Even the mighty Boston Red Sox had their 820 game sellout streak come to an end in April.
What’s to blame? Some are citing the economy. Others cite weather. And yet others blame individual clubs for their poor performance during the previous season.
The response has been to lower ticket prices.
The interesting thing is that based on TV ratings, interest in baseball isn’t in decline. Millions are still watching and, in fact, interest has even slightly increased. So does it make sense to lower ticket prices?
You’ve no doubt read and heard talk by economists, futurists, financial analysts, politicians, and the media about the need to lower our expectations and shrink our lifestyles as the only rational response to all that has occurred in the economy. For example, there was an article that ran in USA Today, in which they warned of the need to “brace for a lower standard of living.”
You’ve likely seen a store at the local mall that has an eternal “Buy one, get one half off” sale that never ends.
Lowering prices, lowering standards…this seems the “natural” response.
But for you and I, lowering prices and lowering expectations is the least rational response.
It only makes sense if you wish to cede control of your life to circumstances. That is a fundamental choice that belongs exclusively to you.
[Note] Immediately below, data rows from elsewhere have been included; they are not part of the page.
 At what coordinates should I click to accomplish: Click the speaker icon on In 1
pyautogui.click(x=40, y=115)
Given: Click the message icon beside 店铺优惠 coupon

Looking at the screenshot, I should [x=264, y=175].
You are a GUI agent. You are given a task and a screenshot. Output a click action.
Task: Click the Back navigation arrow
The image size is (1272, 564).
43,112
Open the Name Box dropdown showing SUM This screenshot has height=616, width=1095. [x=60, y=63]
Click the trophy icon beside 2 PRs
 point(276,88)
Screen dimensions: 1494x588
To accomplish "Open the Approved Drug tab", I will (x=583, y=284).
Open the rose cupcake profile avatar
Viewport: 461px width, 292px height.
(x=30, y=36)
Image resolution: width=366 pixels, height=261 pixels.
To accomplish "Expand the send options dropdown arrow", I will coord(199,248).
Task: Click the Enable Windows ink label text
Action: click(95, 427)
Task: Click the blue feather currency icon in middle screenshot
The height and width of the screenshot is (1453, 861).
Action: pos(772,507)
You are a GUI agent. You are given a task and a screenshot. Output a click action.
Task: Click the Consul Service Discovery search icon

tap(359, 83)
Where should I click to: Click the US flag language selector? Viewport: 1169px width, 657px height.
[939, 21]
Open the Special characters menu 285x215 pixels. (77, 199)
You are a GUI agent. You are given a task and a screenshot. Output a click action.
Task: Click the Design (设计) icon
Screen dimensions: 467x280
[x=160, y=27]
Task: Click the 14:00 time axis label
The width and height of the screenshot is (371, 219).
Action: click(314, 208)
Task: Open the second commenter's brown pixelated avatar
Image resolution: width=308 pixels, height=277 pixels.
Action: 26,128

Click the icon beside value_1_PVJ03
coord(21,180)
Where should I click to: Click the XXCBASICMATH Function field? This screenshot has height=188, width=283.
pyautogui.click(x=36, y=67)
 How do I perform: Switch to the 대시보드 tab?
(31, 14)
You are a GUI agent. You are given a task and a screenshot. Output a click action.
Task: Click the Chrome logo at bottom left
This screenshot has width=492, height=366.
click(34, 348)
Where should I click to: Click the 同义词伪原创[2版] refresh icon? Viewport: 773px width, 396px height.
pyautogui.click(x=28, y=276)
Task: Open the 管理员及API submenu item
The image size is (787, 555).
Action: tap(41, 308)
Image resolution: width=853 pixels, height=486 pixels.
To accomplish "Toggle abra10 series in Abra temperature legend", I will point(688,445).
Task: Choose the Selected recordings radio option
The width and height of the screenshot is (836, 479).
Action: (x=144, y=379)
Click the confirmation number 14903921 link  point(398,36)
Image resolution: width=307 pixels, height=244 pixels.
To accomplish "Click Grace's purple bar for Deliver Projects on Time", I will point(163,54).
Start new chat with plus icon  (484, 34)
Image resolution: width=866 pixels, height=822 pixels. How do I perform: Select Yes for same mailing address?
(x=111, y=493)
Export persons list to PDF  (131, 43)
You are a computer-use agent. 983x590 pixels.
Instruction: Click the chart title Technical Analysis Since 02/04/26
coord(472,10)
There are, of course, changed and changing facts and realities in the business and financial landscape, but a good way to think about them is as a pro football team’s coaches and players must think about games played on natural turf, artificial turf, outdoors, indoors, in heat, in cold, in rain, in snow—regardless where they play, they play to win. And somebody wins every time.
Given the different conditions, they dress differently, run different plays and use different game strategies. They change their plan and figure out different ways to adjust to their conditions. But they don’t ever set aside their intentions of winning.
Whatever the realities are, one is that there is wealth. As long as it exists, it is yours to attract.
And you can attract it with far greater ease and faster than you think possible, if you believe you can and have the right “know how.”
There are three components necessary for you to shift to a winning plan.
- There is a philosophical component. There is a way of thinking that repels wealth, which is how most people think. There is also a way to think that attracts wealth. If you think that way, you are magnetic to opportunity, money and wealth.
- There is a strategic component. There are very practical things to do to put yourself in the right position and set in motion the forces that attract wealth. These include entrepreneurial strategies, relationship strategies, influence strategies, marketing strategies—that when properly employed and focused on, will make you magnetic to opportunity, money and wealth.
- Finally, there is a behavioral component. There are behaviors that repel wealth, and there are ways to behave that attract wealth. Ultimately, it is my contention that wealth attraction is more about doing than thinking. (You can read extensively on these three components and how to make radical shifts in your business using them in my book No B.S. Wealth Attraction in the New Economy.)
You have to ask yourself if your business is really in decline and if so, is lowering your prices and expectations really your only option, or is your wealth attraction skewed. Because in the end, you have to either prepare to win, or lose to someone who is.